Problem requirements: Every line below that holds "sidebar" must be copied.

[Records from a data source]

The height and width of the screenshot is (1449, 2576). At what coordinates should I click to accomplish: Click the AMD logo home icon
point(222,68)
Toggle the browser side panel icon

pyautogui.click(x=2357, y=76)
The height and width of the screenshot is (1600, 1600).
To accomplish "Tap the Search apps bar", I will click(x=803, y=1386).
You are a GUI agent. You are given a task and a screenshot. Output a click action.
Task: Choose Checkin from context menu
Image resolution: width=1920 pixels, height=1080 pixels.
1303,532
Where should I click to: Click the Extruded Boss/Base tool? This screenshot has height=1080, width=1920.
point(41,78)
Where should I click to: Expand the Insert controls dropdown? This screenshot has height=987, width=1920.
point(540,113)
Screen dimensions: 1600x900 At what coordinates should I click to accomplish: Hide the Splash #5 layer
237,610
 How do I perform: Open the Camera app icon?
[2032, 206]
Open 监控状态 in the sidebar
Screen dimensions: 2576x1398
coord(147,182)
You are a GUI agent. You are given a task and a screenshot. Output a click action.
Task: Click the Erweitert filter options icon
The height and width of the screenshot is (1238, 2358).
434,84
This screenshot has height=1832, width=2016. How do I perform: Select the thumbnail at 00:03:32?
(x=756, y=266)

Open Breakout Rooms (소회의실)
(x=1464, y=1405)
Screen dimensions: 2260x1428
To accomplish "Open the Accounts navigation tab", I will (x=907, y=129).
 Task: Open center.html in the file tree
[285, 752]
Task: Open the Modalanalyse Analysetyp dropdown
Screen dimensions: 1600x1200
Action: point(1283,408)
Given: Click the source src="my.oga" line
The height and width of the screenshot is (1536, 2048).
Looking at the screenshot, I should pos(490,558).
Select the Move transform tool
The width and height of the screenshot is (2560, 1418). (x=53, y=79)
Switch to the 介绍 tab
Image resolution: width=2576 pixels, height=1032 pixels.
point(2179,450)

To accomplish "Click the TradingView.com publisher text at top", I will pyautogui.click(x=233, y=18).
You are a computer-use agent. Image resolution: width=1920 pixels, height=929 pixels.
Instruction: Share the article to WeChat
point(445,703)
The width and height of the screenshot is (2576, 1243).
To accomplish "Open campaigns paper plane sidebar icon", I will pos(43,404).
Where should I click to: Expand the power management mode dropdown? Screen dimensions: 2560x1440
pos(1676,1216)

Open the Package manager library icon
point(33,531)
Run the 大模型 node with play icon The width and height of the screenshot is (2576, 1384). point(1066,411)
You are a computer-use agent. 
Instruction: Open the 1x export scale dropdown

Response:
Open 监控状态 in the sidebar
To accomplish "Open campaigns paper plane sidebar icon", I will pos(43,404).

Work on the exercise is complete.